The Dilnot Proposals revisited


By Paul Carey-Kent, Policy Manager, CIPFA

Four key problems currently bedevil attempts to respond appropriately to the social care needs of older people: 

  • public funding has not kept pace with the demographic demands
  • the market for provision of care is not providing what is needed
  • the health and social care systems do not fit together as they should
  • individuals face the possibility of unjust financial catastrophe.
It’s now over three years since the Dilnot Report was effectively accepted by the Government through the passing of the Care Act, 2014, but with the key provisions later being deferred until 2020. Andrew Dilnot has just stood down from his role as Chairman of the UK Statistics Authority, freeing him up to campaign once more for the changes which he proposed. His first public statement since then was in a lecture on 6 April, 2017, given at the Resolution Foundation in London. 

During the three years since the Care Act was passed, the problems have intensified to the point that the Government has been forced into short term financial fixes for social care, and recognised the need for a longer term solution through the plan for a green paper.

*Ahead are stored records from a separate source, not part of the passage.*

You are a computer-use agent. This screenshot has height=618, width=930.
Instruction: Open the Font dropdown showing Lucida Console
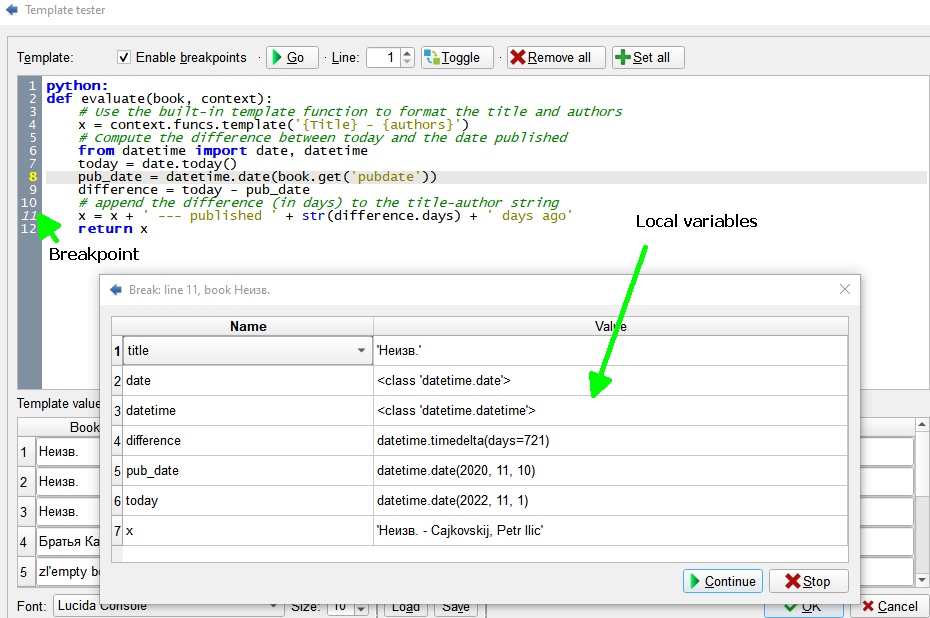coord(274,606)
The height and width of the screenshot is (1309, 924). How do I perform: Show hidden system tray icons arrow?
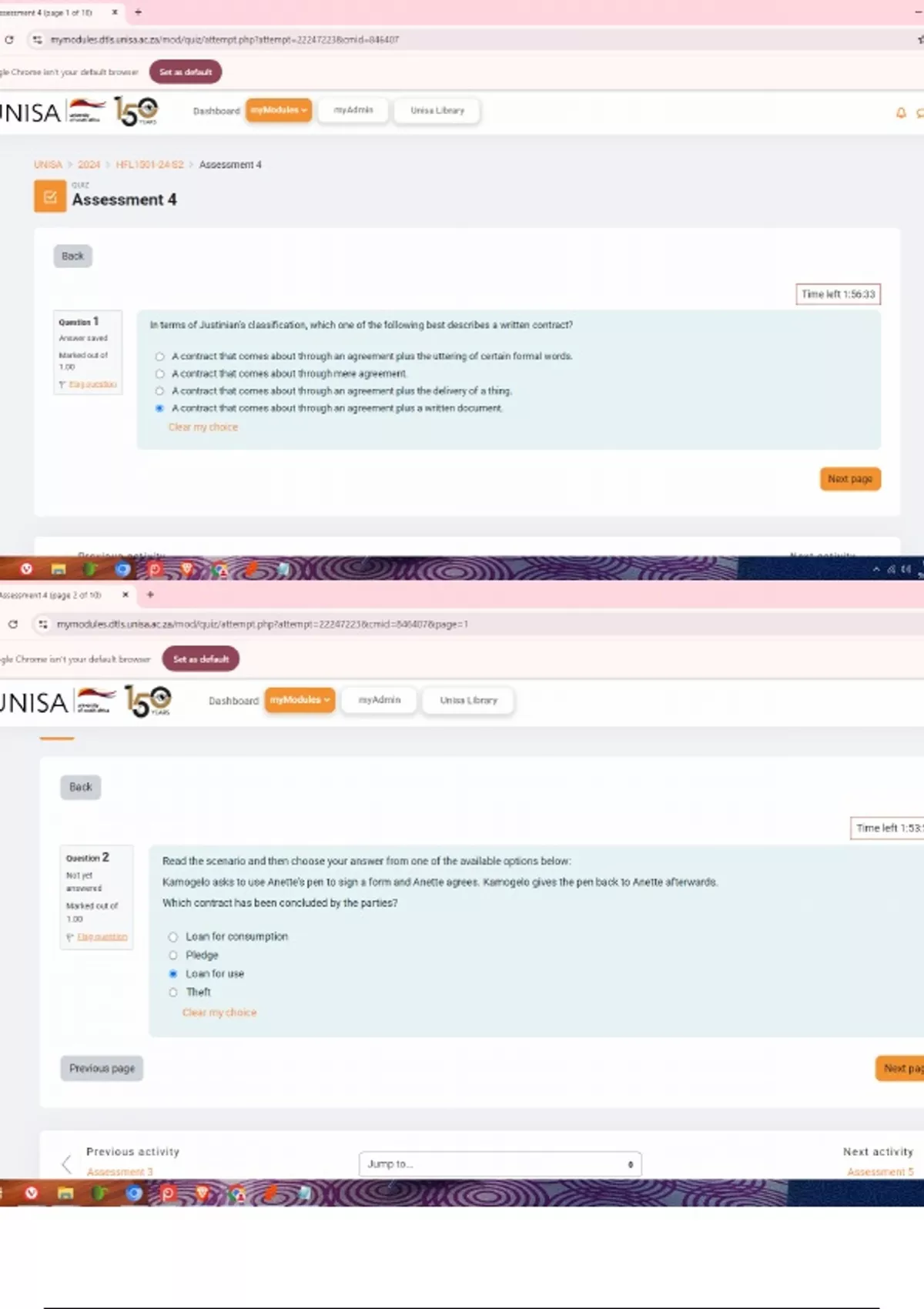coord(876,569)
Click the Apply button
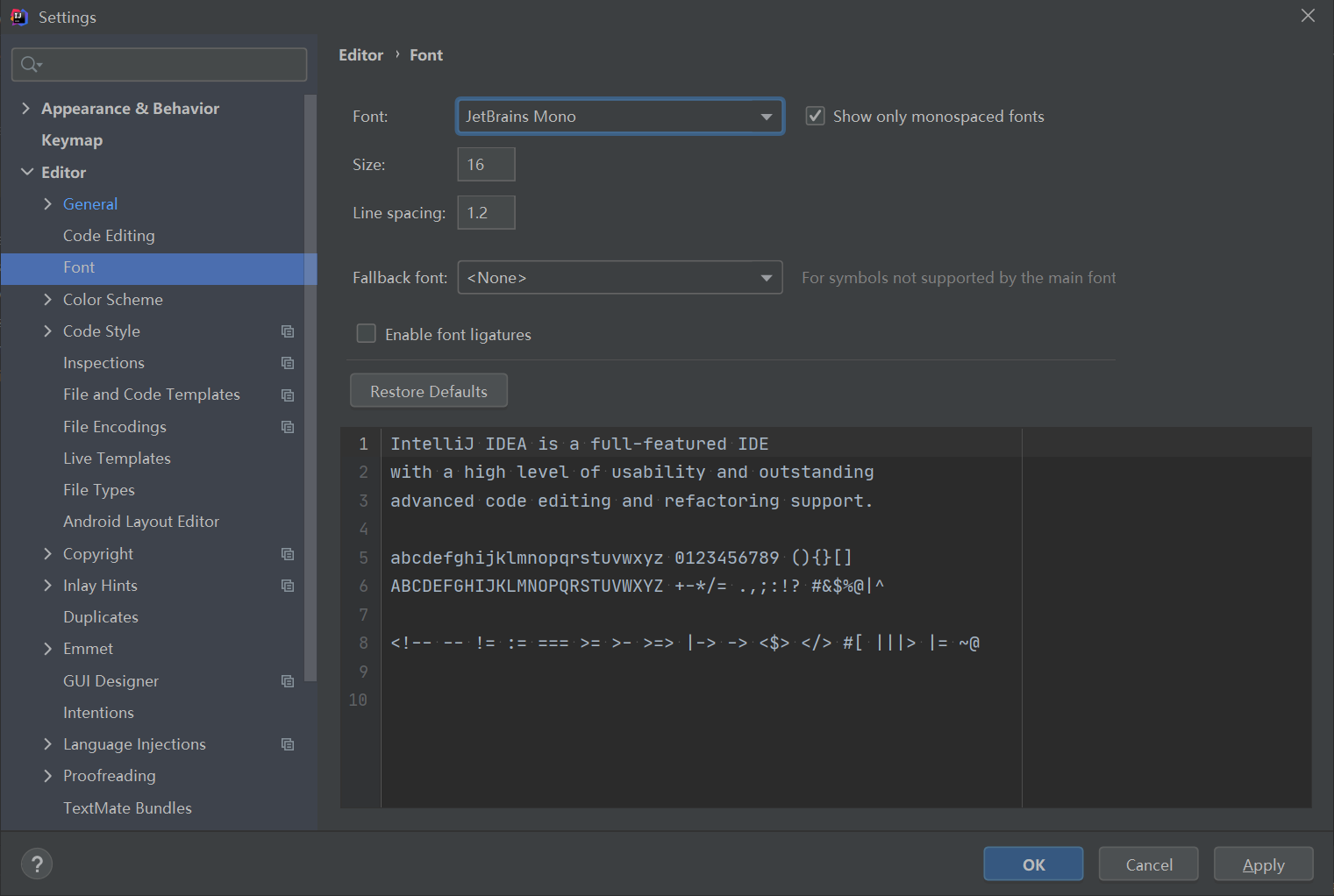 pyautogui.click(x=1263, y=864)
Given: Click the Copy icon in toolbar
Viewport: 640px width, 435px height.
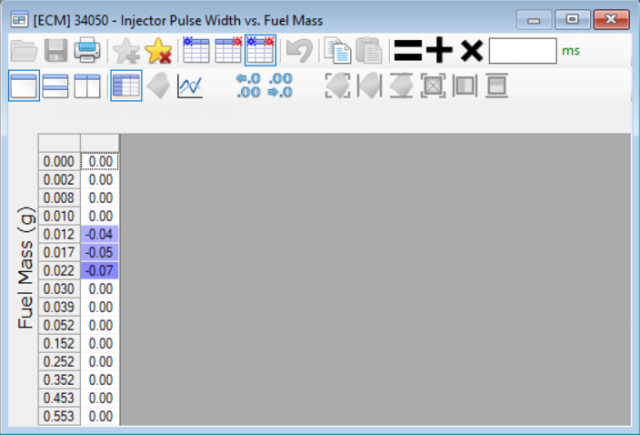Looking at the screenshot, I should [337, 50].
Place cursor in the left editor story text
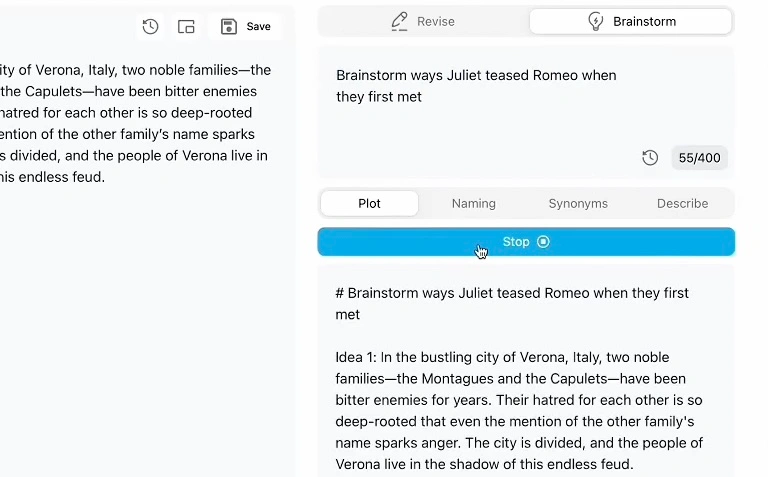The height and width of the screenshot is (477, 768). (x=135, y=123)
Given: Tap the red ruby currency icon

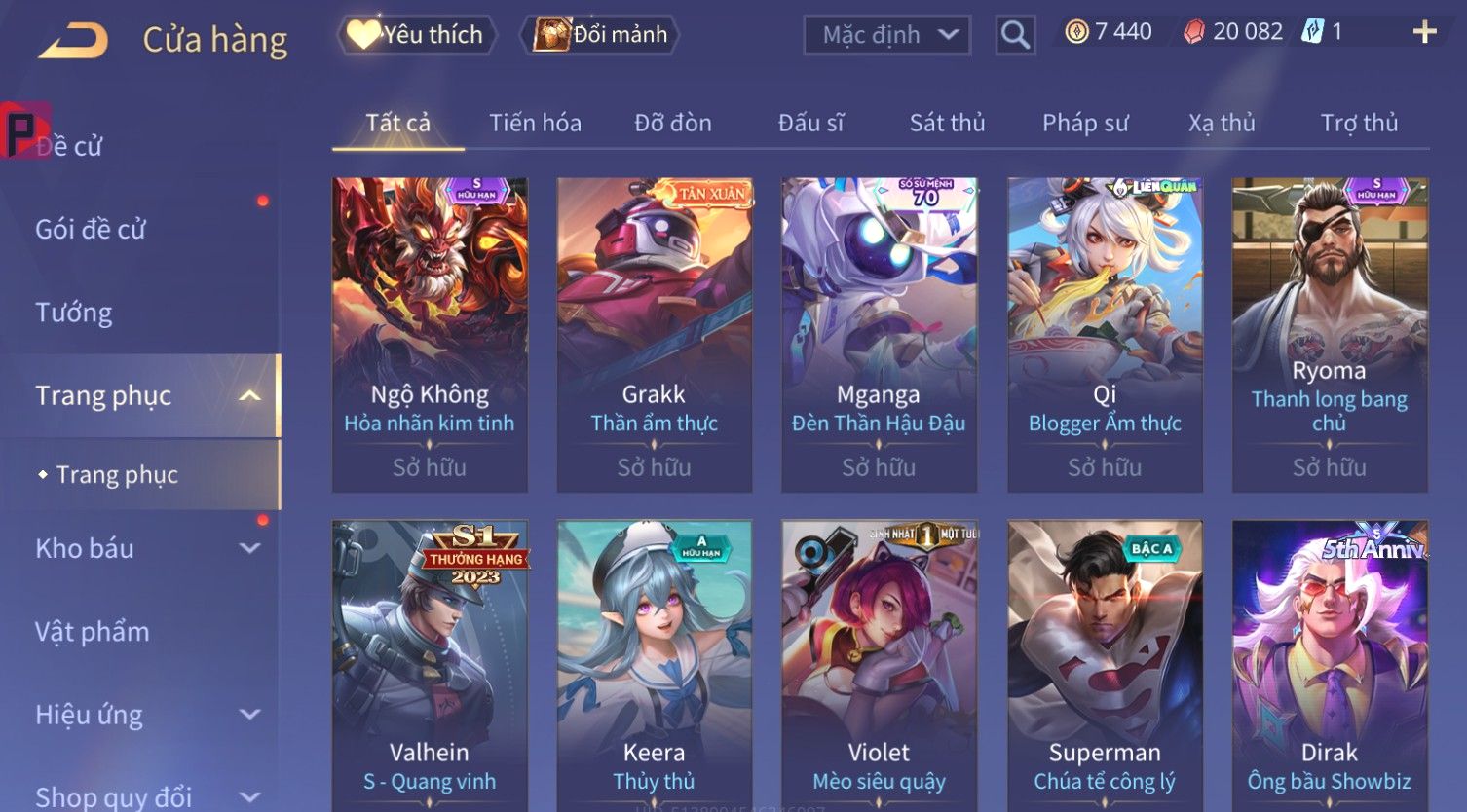Looking at the screenshot, I should (1193, 32).
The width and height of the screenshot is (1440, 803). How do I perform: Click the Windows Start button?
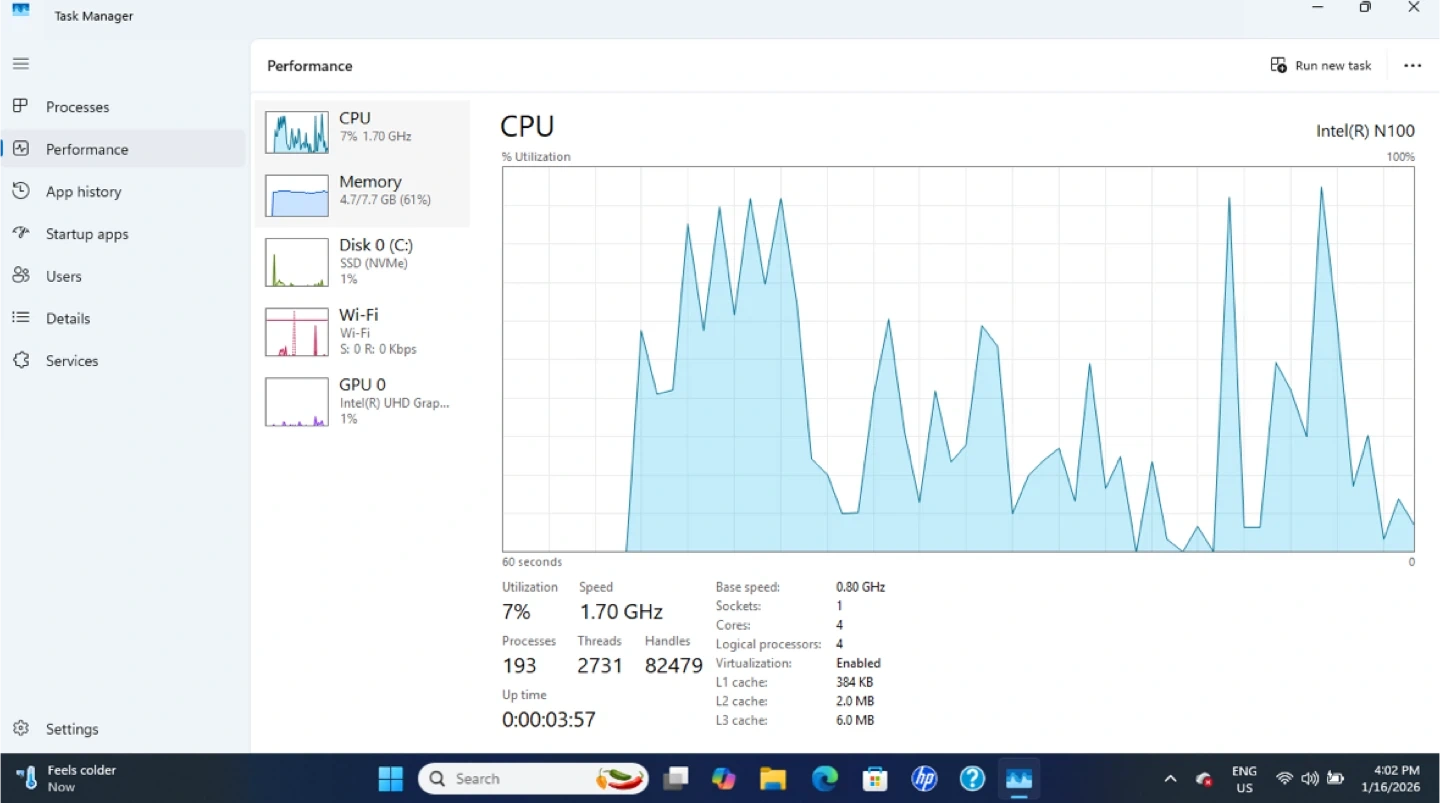point(390,779)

In his lecture, Andrew demonstrated how the introduction of state-provided social care insurance with a large ‘excess’ would solve the fourth problem and help substantially with the second and third without necessitating any increase in the state spending on older people. 

His slides, which contain several impactful graphs, can be viewed here.

Andrew began with a long view: we worry about the 100% increase in over 85’s in the 20 years to 2030, but society has already absorbed a 20-fold increase in the over-85’s (from 65,000 in 1901 to 1.4 million now), so we should calm down – and shouldn’t hark back to a golden age when the aged were cared for at home (‘Granny wasn’t sitting at the fireside – she was dead’). 

Then a wider view: social care (£16bn) is just a slither of the spend on older people (against £80bn on benefits and £50bn on health) – some reallocation would make good sense, but there’s no need to spend more on older people. Moreover, real national income is 5x what it was in 1948, and pension and insurance wealth has increased as share of that x5 GDP, so we can certainly ‘afford’ things, albeit choices are needed.  

Adult social care (unlike education and health) is means tested. That’s OK, but the cliff edge between £14k (social care paid for by the local authority) and >£23k (no support until savings have run down to £23,000) would win a contest for silliest means test… It’s unfair and encourages cheating. That needs fixing, and spending patterns need rebalancing to provide a decent means-tested system which supports the poorest. 

Yet that isn’t enough: we desperately do need to do something about the population as a whole because, while 20% will turn out to have no social care need, and £20k is the median total cost of social care, a small number will incur over £250k. That suggests it follows a pattern for which risks should be pooled, as with the NHS (ill health risks fall similarly). It is illegal to drive a car without pooling risk. 

The private sector doesn’t provide an insurance product for this: not because they are unwilling, but because they don’t know what curve will be for current insurance purchasers – costs may well be 40 years away, and further big shifts in the patterns of old age spending could occur. The private sector can’t take on such a potential for ‘aggregate shocks’, so there is a complete market failure. As is evidenced widely: it is no coincidence that nowhere in the world is there such a market.

In Theresa May’s words ‘the state exists to provide what people, communities and markets cannot’ – here is a perfect case. The state needs to insure the catastrophic bit of the risk. Effectively ‘social insurance with a large excess’ (£72k in his report). The key is that the state can then change the level of the cap in future in response to any aggregate shock, as a private company could not.

At present people are forced to self-insure – which leads to hoarding, a flat demand curve, low wages and strong incentives to cheat. People need the potential of catastrophic loss to be covered. The market could also insure people against the excess, but that’s not so important – people can reasonably self-insure for that via property or savings.

We would then have reduced incentives to ‘cheat’ (as happens now by giving away assets), and a reduced CHC boundary problem between social care and the NHS. This would also improve the overall care market, which is increasingly suffering from another type of market failure. We need to move away from the combination of high risk (due to regulation and living wage) with not terribly high return which comes with most customers wanting the cheapest option, choking off innovation which needs to be encouraged.

The cost of implementation would be £2bn per annum. Equivalent levels are spent on both the Winter Fuel Allowance (and the pensions ‘triple lock’. The Winter Fuel allowance could be abolished, as it was never a good way of dealing with fuel property; or the triple lock could be altered to include social care at the expense of another aspect. So, he argued, there is no need to spend more on older people, just to spend more wisely. 

Why hasn’t it been implemented yet? Andrew speculated that he hadn’t explained clearly enough the market failure issue (so it seemed he was criticising the private sector), and had been seen as asking for extra money for the retired population (when he was not).   

The case for implementing the Care Act’s provisions for a cap on care costs in 2020 appears stronger than ever. Whether that happens or not, it remains critical that local authorities strike the right balance between maximising the Value for Money delivered by low prices and ensuring their local care market remains healthy.